Retailers decamp to the mountains here, sometimes for months at a time, in their own dedicated office on site, to work on a prototype. When monocle visits, one blockbuster client has agreed to take over half the space for two years to work on its next concept. To keep up with the eternally competitive retail sector, it’s a necessity. “Now we have to prepare another two, because more want to have the same services,” says Bernhard.

Yet, for many clients, the Schweitzer journey does not begin here in Naturno but across the Alps in Zürich. In 1987, Bernhard’s father opened Interstore Design, a studio dedicated to meeting and visualising retailers’ needs. It started life in Naturno (where it still has an office) but was moved to Zürich two years ago. Le Bon Marché’s La Grand Epicerie food hall in Paris and Berlin’s KaDeWe recent redesign were all masterminded there.

To this day, Interstore Design and Schweitzer are kept at arm’s length. At the Naturno satellite office, monocle meets designer Werner Matzoll, who started working at the wood workshop 15 years ago before progressing to Interstore Design. He supports this claim: “They are kept quite separate. It’s important to keep quality,” he says. “Interstore Design’s concern is the vision; Schweitzer’s is how to do it at the best cost. It creates a good dynamic.”

Having two companies straddled across the Alps, one dedicated to design and one to industrial-scale production, is what makes the Schweitzer operation so special. A particularly Germanic efficiency for working on this scale mixed with an Italian flair for aesthetics is the added bonus. As Matzoll says wryly, “We work like Germans but live like Italians.”

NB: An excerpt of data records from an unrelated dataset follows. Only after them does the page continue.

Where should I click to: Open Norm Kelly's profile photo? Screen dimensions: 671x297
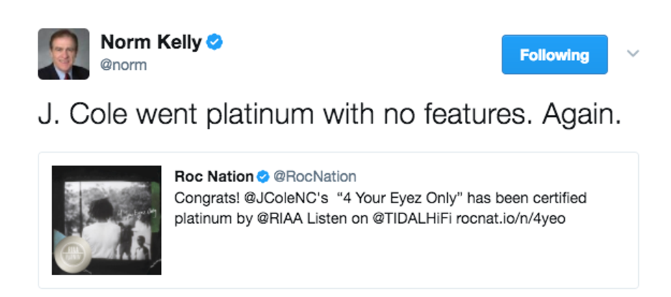tap(63, 54)
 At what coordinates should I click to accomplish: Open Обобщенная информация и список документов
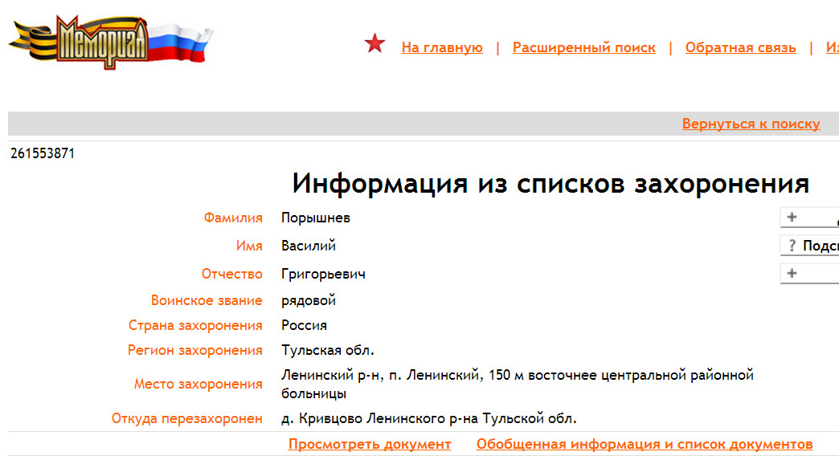(x=644, y=444)
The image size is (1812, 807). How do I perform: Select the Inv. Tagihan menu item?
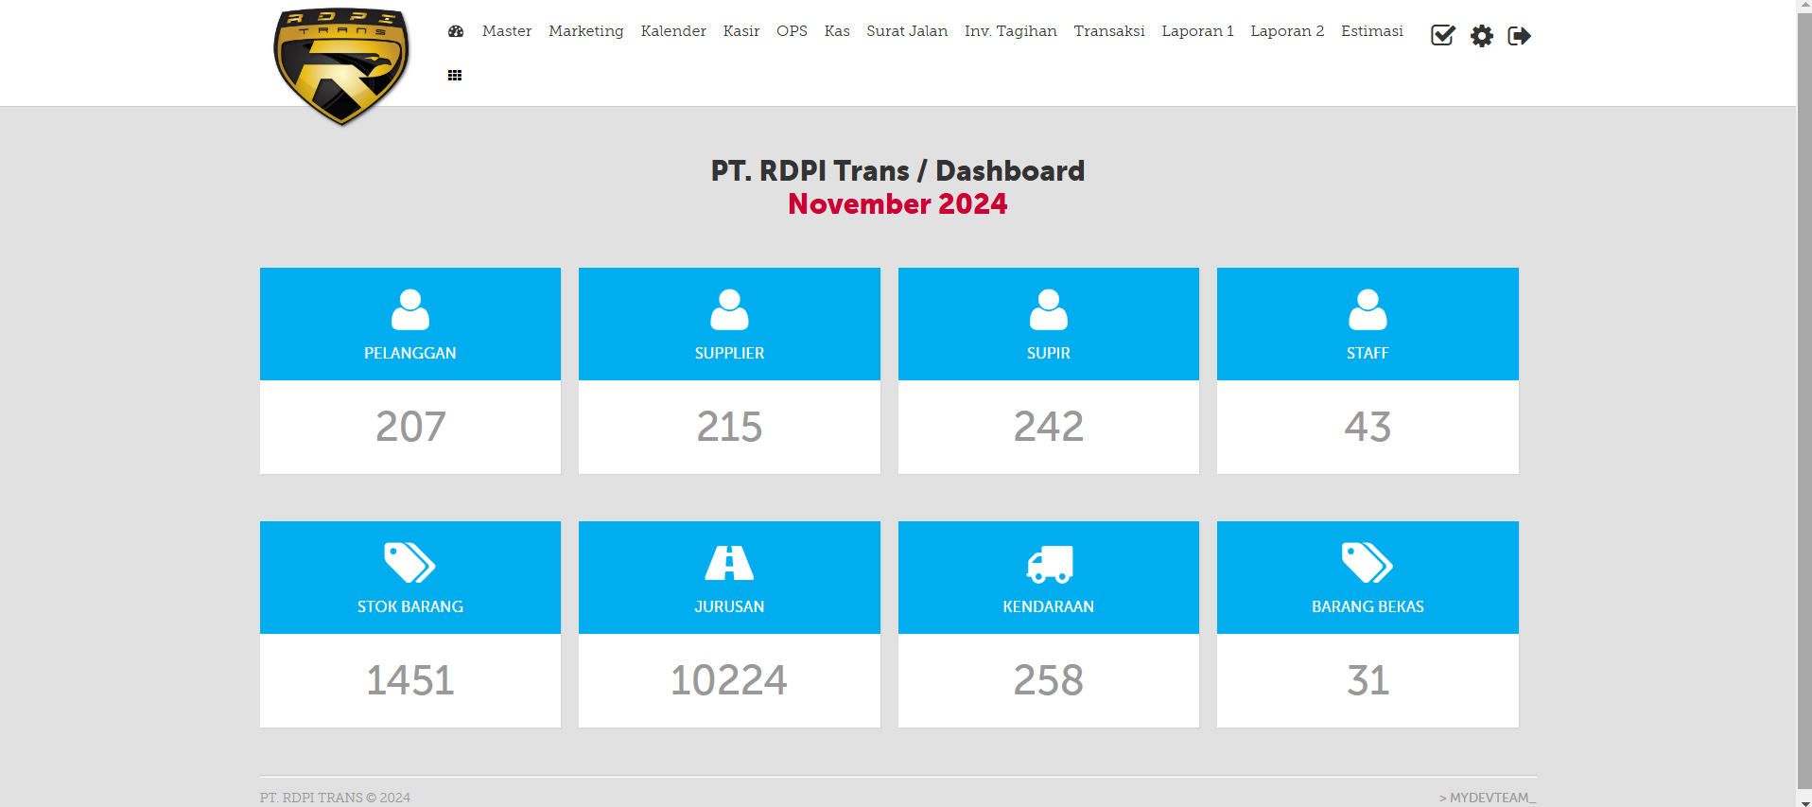click(1011, 31)
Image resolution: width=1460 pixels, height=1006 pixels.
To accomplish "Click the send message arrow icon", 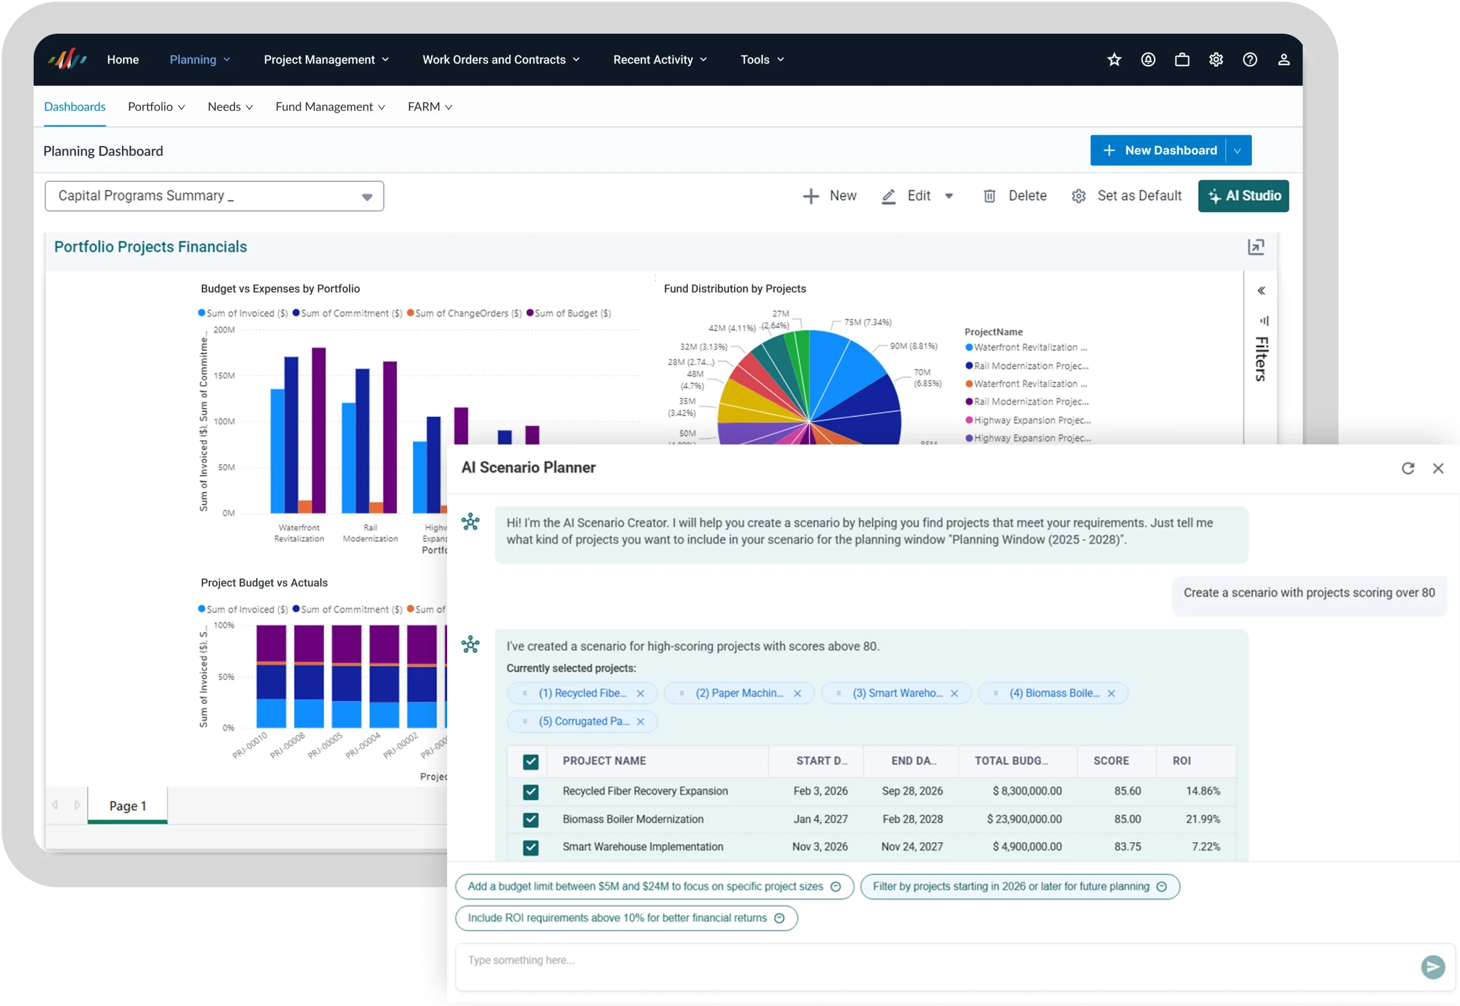I will [1432, 966].
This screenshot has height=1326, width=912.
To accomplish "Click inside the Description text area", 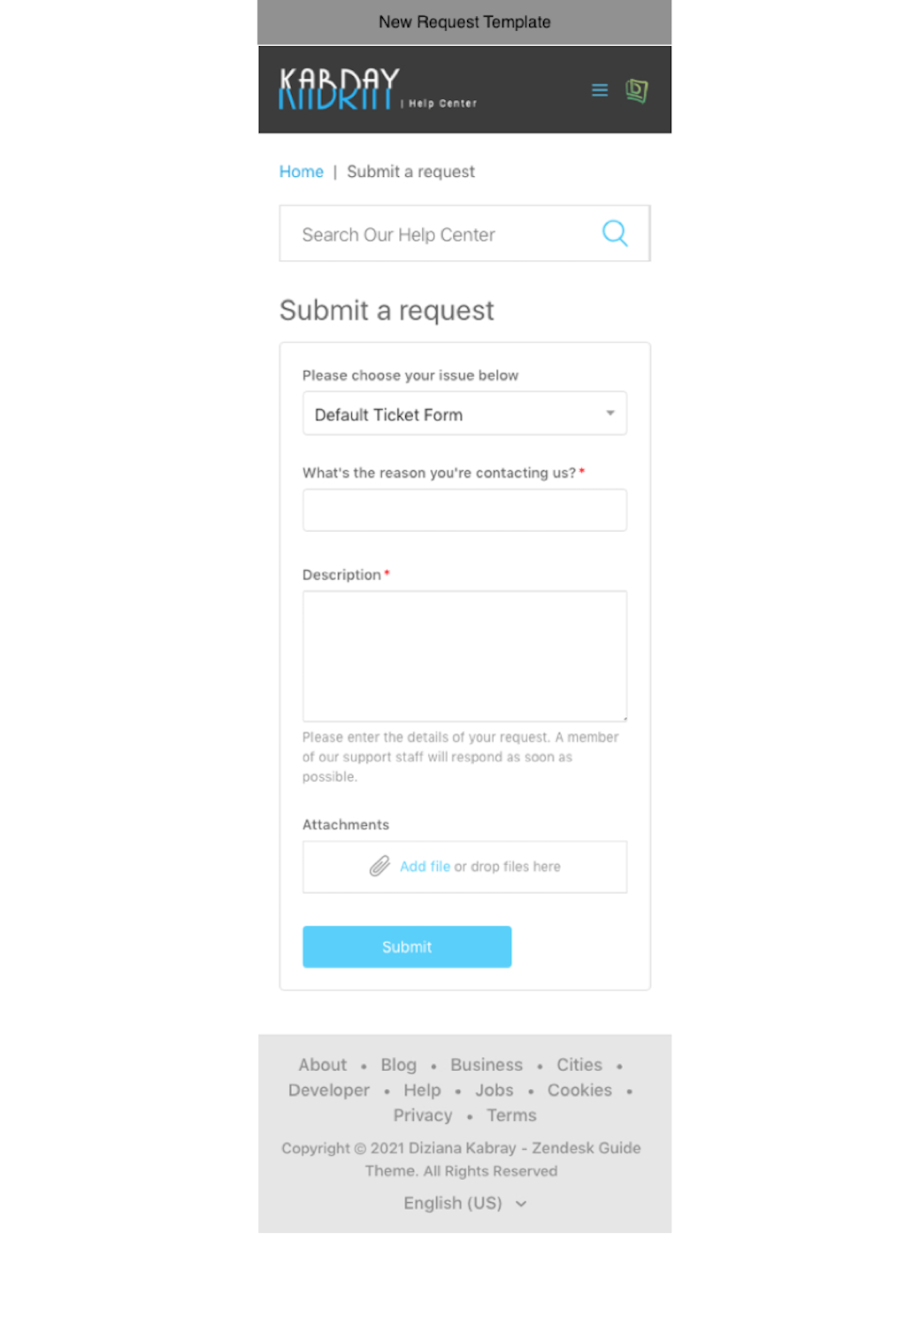I will 464,656.
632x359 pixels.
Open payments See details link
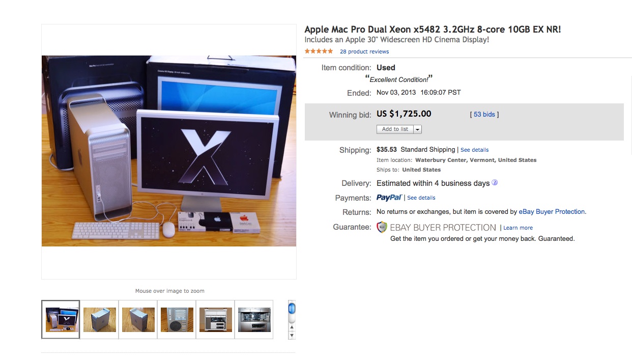pos(421,198)
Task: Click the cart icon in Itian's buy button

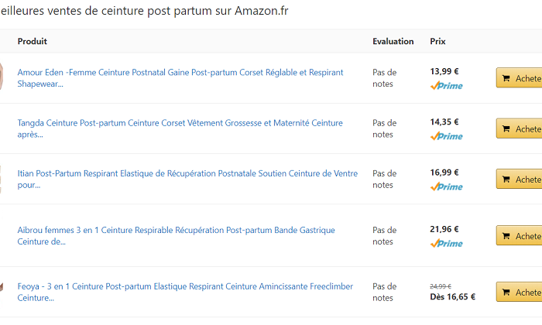Action: tap(506, 180)
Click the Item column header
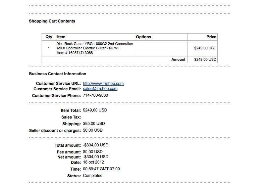 61,37
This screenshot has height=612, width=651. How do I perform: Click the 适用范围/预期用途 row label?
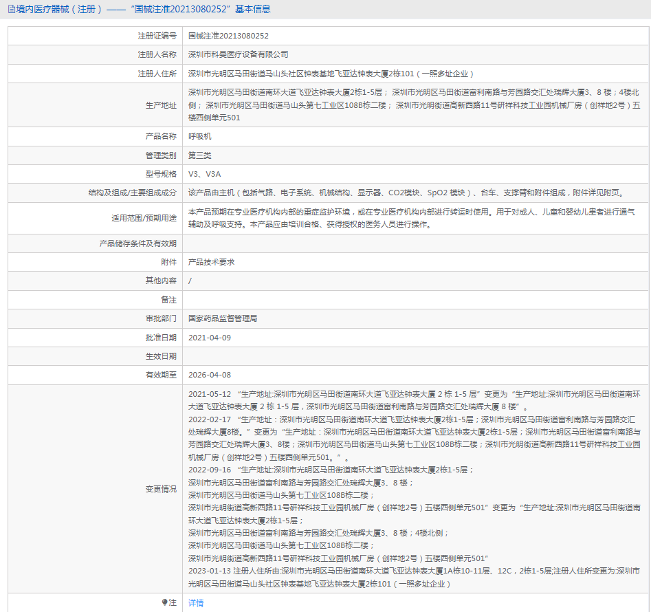pos(144,218)
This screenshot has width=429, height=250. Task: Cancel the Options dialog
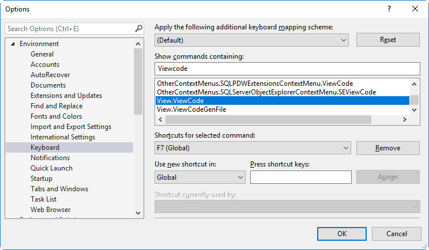pos(396,233)
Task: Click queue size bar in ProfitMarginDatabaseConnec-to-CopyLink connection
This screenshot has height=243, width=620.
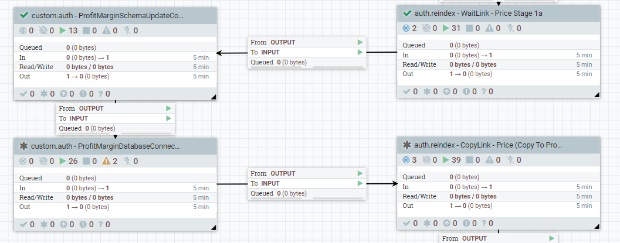Action: tap(305, 198)
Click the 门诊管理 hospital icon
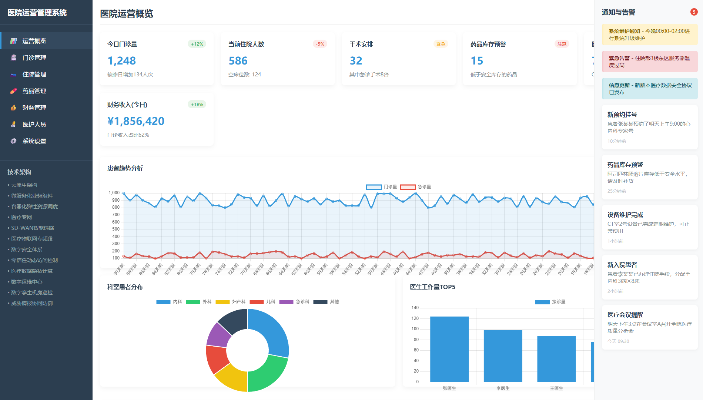 pos(13,57)
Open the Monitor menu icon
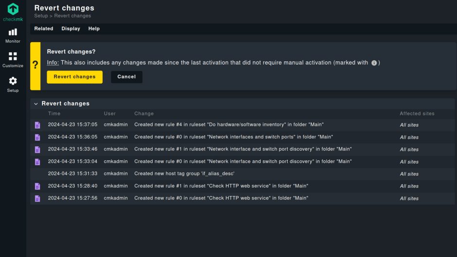 [13, 32]
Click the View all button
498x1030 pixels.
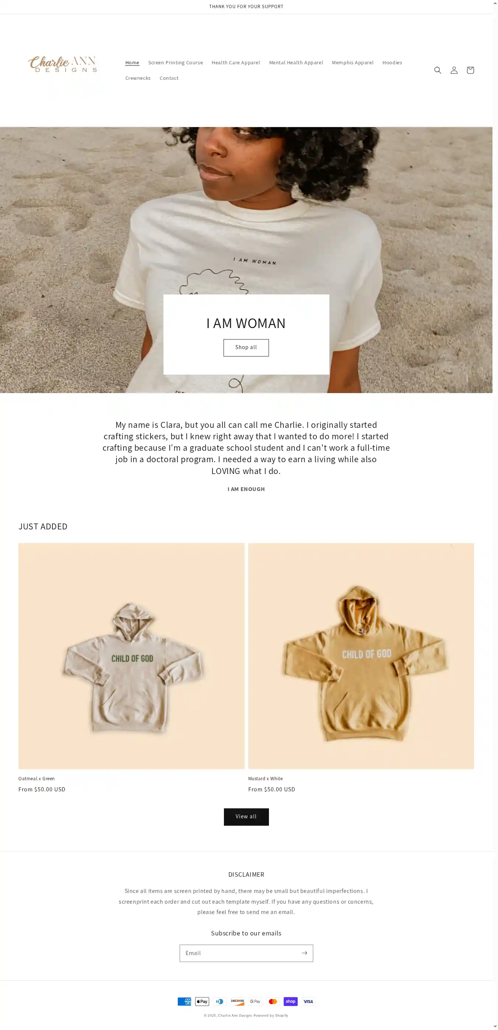pos(246,817)
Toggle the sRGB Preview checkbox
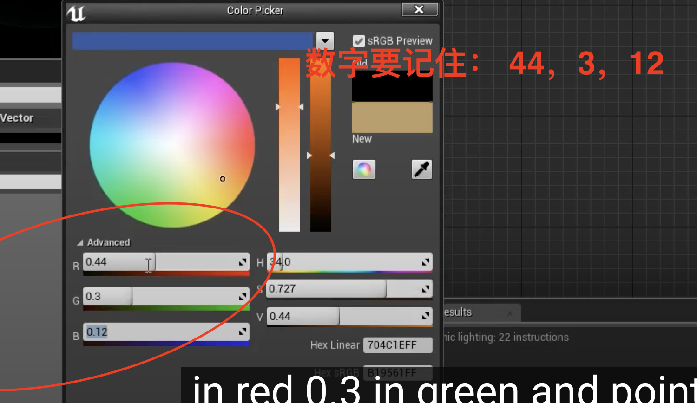The width and height of the screenshot is (697, 403). pos(358,40)
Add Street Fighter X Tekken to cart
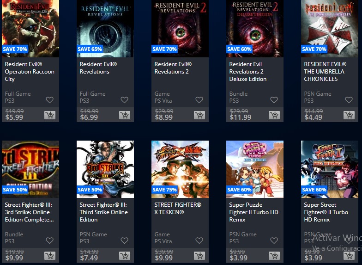362x265 pixels. point(199,255)
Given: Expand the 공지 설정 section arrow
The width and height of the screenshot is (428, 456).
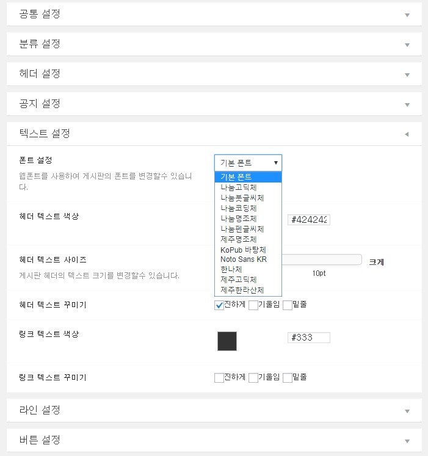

Schweitzer’s greatest hits

  1. KaDeWe
    Berlin
    Charged with redesigning the fourth floor of Berlin department store KaDeWe, Schweitzer implemented a loft-style aesthetic in the home and living department, with a special apartment area dedicated to showing a rotation of collections. Schweitzer also worked on the refit of the third floor accessories section.
  2. Waitrose
    Canary Wharf, London
    Schweitzer was responsible for the entire design and build of UK food retailer Waitrose’s Canary Wharf three-floor flagship. It was the culmination of six years collaborating together on various formats and saw the retailer bring homewares and clothing into its remit for the first time. This particular concept took nine months to develop.

  3. Le Bon Marché
    Paris
    During the concept phase, Interstore Design employees spent two days a week in Paris developing their plan for the redesign of Le Bon Marché’s food hall. The end result picks up on the traditions of typical French markets, boulangeries and patisseries; typically Parisian Art Nouveau mosaics decorate counters.